Diduga Depresi Karena Penyakit Tak Kunjung Sembuh, Pria Lansia Terjun Bebas Dari Lantai 30 Apartemen di Pademangan

JAKARTA - Diduga alami depresi karena penyakitnya tak kunjung sembuh, seorang pria lanjut usia (lansia) berusia 60 tahun nekat mengakhiri hidupnya dengan cara tragis. Korban diduga melompat dari balkon kamarnya yang berada di lantai 30 salah satu apartemen di Pademangan Barat, Jakarta Utara, Kamis, 2 Oktober 2025, petang.

"Jadi dia itu sudah sakit-sakitan sudah lama, sudah 3 bulan, sakit komplikasi. Habis dirawat itu, satu bulan dirawat di rumah sakit. Terus sudah pulang, baru berapa hari di rumah itu. Pas istrinya mau nebus obat, dia sudah lompat dari lantai 30," kata Ijah, salah satu warga di lokasi kepada wartawan.

Sementara itu, tubuh korban jatuh dari lantai 30 dan mendarat di atap mobil Toyota Avanza yang tengah terparkir di kawasan apartemen.

Kencangnya pendaratan tubuh korban mengakibatkan atap mobil tersebut ringsek. Mirisnya, tubuh korban turut terjebak di dalam mobil Toyota Avanza yang ringsek itu.

Korban alami sejumlah luka di tubuhnya akibat terkena benturan keras. Korban tewas ditempat.

"Dia lompat jatuhnya di mobil itu, avanza. Hancur itu kapnya ambles. Tangannya patah, mukanya hancur, iga dadanya renyek semua, kakinya juga. (jenazah) Di dalam mobil itu, ambles pas di setir-nya itu, kabin atasnya jebol," ucap Ijah.

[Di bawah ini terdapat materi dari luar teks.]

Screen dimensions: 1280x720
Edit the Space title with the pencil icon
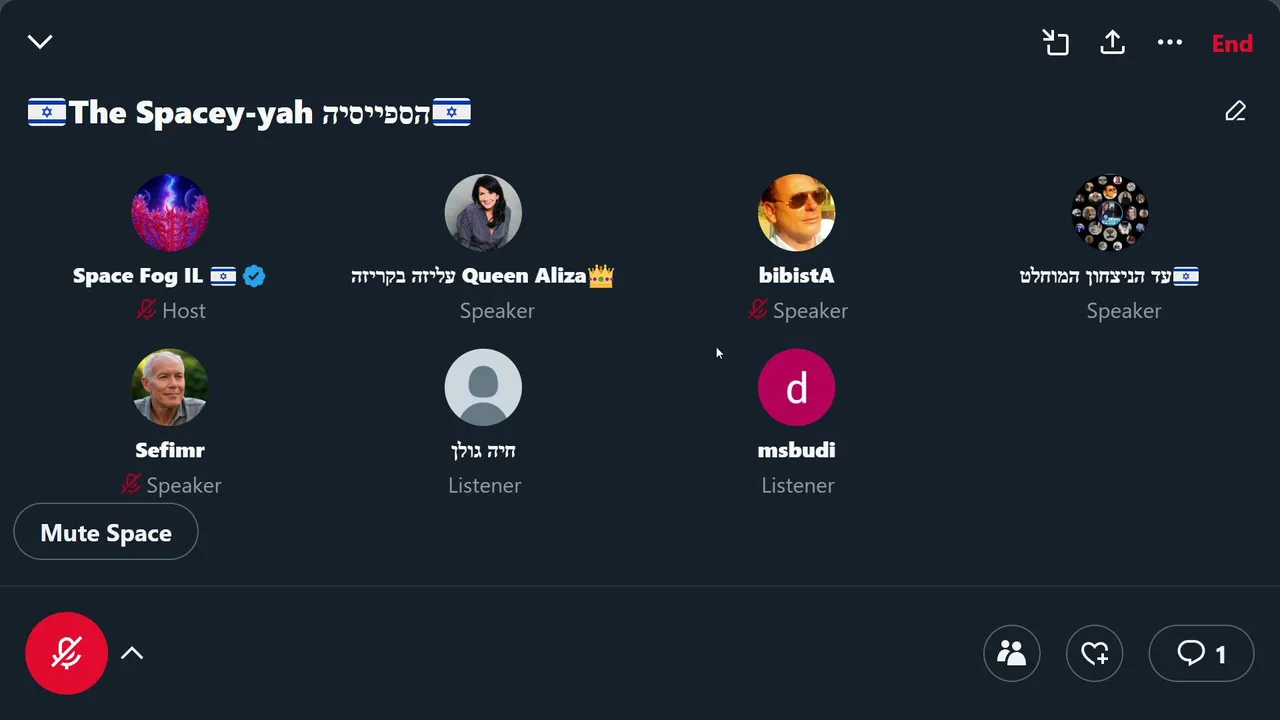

Korban diketahui tinggal di unit apartemen berdua dengan istrinya. Dia tidak memiliki anak dari istrinya yang tinggal bersamanya saat ini.

"Sama yang sekarang tidak punya anak, jadi berdua doang. Istrinya sudah (usia) 50-an lebih, tidak ada anaknya. Tinggal berdua doang. Istrinya engga kerja, itu (korban) juga engga kerja," ujarnya.

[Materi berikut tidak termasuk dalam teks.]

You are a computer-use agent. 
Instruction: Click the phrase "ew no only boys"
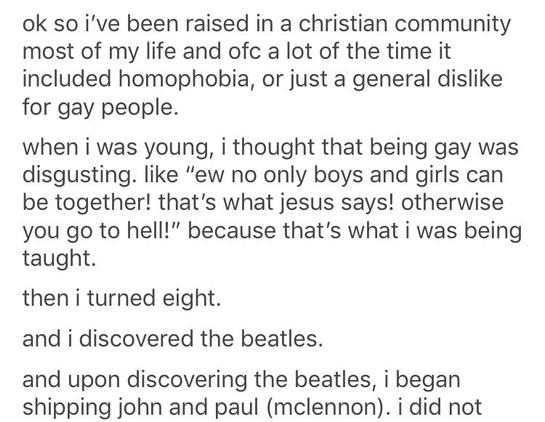[270, 175]
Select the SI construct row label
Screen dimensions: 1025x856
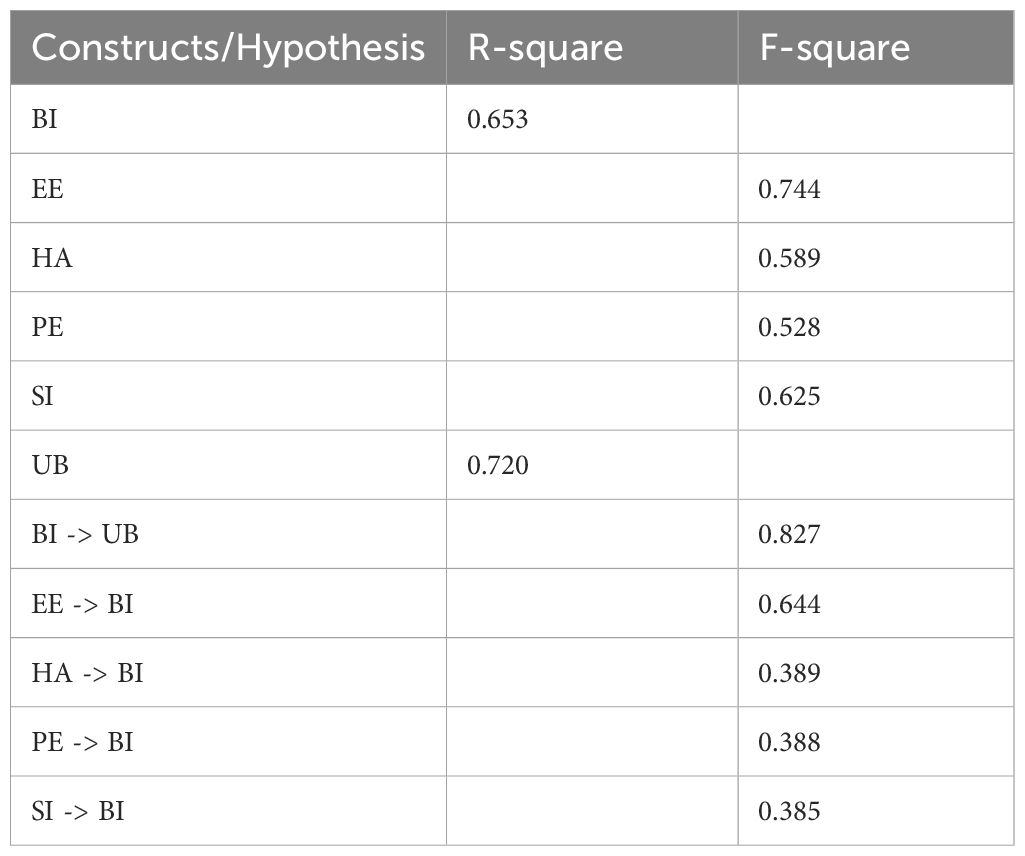(x=42, y=396)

Sementara unit apartemen itu terus dibayar korban secara sewa.

"Dia juga mikirin penyakitnya gak kunjung sembuh, stress kali jadinya," ucapnya.

Sementara aparat Kepolisian yang tiba di lokasi langsung melakukan cek TKP dan mengidentifikasi jenazah korban. Selanjutnya sekeliling mobil yang menjadi tempat pendaratan tubuh tersebut langsung dipasangi garis polisi.

Warga apartemen juga terus berkerumun untuk menyaksikan peristiwa itu. Proses evakuasi baru dilakukan sekitar pukul 17.00 WIB oleh tim INAFIS dari Polres Metro Jakarta Utara.

Ketika dievakuasi, darah terlihat mengucur deras dari area dahi lansia itu. Polisi langsung bergegas memasukan mayat ke kantong jenazah dan dibawa ke RSCM Jakarta Pusat menggunakan ambulan. Sementara kasusnya ditangani Polsek Pademangan.